In a pointed category $C$, for any family $\{C_i\}_{i \in I}$ of objects, such that both their product and their coproduct exist, there is a canonical morphism
$$
\varphi: \coprod\limits_{i \in I} C_i \to \prod\limits_{i \in I} C_i
$$
defined by the components
$$
\text{pr}_j \circ \varphi \circ \text{ins}_i = \delta_{ji}
$$
for all $i,j \in I$, where $\delta_{ji}$ is the identity if $i = j$ and the zero morphism otherwise. If this morphism is an isomorphism for finite $I$, the (co) product is called a biproduct, but apart from this important case I find very little information about it in the literature.

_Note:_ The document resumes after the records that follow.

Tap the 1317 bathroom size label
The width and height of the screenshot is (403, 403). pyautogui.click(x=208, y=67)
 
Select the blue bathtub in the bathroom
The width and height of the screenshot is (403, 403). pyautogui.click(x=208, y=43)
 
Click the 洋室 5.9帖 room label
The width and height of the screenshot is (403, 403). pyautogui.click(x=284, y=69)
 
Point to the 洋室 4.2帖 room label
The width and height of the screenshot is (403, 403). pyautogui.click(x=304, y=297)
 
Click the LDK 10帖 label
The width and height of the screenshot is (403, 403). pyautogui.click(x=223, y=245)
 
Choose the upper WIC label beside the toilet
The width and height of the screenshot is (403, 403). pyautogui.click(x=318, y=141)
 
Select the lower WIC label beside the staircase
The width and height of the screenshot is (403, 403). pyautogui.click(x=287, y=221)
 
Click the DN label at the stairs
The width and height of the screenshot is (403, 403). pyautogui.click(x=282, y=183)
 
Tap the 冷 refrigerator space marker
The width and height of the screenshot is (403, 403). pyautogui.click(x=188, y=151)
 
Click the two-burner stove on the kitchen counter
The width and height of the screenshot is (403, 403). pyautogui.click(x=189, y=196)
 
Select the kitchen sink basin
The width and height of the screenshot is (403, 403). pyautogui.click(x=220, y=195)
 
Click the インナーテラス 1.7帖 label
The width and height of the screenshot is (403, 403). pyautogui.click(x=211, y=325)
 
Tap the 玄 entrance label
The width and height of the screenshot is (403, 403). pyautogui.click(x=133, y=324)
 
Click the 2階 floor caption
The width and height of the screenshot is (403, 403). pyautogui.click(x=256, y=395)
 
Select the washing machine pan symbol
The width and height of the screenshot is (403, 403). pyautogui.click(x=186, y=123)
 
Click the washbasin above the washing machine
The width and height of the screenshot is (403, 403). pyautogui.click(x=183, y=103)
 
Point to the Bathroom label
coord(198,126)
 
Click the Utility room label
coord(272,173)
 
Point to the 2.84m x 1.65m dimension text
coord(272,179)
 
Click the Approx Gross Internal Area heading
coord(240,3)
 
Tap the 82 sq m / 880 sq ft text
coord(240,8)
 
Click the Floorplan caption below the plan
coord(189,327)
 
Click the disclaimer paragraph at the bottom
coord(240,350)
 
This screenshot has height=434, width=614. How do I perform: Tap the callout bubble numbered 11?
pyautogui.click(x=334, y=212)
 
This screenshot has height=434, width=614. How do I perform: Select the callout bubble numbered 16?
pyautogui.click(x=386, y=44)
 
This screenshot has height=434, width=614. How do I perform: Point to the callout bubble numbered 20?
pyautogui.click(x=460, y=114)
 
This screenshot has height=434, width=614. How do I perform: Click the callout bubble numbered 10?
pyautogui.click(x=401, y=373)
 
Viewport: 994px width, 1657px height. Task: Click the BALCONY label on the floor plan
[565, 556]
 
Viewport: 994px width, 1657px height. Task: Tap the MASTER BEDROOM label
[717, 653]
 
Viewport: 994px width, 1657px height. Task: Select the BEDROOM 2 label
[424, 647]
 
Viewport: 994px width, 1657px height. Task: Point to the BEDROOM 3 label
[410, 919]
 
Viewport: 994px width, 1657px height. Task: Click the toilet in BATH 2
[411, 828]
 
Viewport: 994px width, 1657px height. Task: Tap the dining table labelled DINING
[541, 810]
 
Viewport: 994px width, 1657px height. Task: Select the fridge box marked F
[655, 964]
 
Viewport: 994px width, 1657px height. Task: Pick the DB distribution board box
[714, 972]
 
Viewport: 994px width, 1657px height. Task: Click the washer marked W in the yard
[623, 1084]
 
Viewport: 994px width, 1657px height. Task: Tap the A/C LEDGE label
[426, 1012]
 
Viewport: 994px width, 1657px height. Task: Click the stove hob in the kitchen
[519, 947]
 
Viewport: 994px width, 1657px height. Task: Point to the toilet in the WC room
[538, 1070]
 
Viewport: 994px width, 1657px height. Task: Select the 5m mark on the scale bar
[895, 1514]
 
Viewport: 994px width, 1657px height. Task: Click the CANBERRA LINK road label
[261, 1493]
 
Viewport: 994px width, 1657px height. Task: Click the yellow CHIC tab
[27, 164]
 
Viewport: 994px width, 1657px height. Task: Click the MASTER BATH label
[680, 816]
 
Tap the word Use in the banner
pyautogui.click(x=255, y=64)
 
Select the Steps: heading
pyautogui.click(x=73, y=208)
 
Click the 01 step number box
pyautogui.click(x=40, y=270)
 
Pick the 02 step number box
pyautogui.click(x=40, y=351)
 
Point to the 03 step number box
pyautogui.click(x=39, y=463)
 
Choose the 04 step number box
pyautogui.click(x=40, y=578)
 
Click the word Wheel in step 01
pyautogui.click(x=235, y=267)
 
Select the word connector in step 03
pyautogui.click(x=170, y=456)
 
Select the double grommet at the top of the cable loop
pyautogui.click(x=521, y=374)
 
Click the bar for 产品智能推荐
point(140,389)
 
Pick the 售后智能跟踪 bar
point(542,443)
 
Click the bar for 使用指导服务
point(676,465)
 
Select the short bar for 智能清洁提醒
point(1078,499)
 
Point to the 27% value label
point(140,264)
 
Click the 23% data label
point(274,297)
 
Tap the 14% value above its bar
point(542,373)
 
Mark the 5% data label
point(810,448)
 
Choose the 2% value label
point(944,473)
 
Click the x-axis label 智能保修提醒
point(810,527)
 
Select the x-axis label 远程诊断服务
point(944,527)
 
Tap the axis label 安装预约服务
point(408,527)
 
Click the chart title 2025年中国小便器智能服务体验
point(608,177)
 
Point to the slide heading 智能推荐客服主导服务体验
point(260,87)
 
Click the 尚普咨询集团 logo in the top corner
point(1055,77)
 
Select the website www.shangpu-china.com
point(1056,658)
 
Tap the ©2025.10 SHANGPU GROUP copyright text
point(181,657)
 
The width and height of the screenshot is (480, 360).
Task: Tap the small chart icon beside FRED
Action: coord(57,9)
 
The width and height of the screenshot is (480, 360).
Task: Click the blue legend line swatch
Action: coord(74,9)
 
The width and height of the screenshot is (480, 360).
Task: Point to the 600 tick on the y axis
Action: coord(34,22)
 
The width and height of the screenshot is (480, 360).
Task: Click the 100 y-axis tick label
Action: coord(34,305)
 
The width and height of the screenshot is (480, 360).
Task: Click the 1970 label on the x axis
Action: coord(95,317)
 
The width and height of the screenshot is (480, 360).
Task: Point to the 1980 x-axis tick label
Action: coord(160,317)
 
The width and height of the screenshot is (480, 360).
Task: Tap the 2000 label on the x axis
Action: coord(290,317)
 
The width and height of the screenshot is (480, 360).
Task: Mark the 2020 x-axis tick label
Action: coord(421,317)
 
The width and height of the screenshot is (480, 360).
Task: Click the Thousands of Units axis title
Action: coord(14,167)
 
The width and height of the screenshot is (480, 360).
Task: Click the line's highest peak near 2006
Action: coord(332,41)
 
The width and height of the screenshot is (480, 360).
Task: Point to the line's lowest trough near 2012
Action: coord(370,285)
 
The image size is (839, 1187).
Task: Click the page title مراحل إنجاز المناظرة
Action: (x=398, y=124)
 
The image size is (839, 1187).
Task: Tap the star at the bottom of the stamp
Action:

By many examples, I see the following for finite $I$:
- $\varphi$ can be monic (e.g. $\text{Set}_*, \text{Mod}_R$) or not ($\text{Group}$).
- $\varphi$ can be epic (algebraic categories like $\text{Group}, \text{Mod}_R$ etc.) or not (e.g. $\text{Set}_*$).
- $\varphi$ can even be an isomorphism (e.g. $\text{Mod}_R$).
Among the possible combinations, there are two that I could not find. These constitute my questions:
- Is there a case where $\varphi$ is neither epic nor monic?
- Is there a case where $\varphi$ is a non-isic bimorphism?
Best Answer
Yes, there's sort of a lame way to do this by taking the product of two of your existing examples, e.g. $\text{Group} \times \text{Set}_{\ast}$.
Yes. Consider the category $\text{Ban}_1$ of Banach spaces and weak contractions (morphisms of norm $\le 1$). The finite coproduct and product in this category are both the direct sum, but with different norms: the finite coproduct has an "$\ell^1$ norm" and the finite product has an "$\ell^{\infty}$ norm." The underlying map of sets from the coproduct to the product is a bijection, so this map is a bimorphism, but it's not an isomorphism.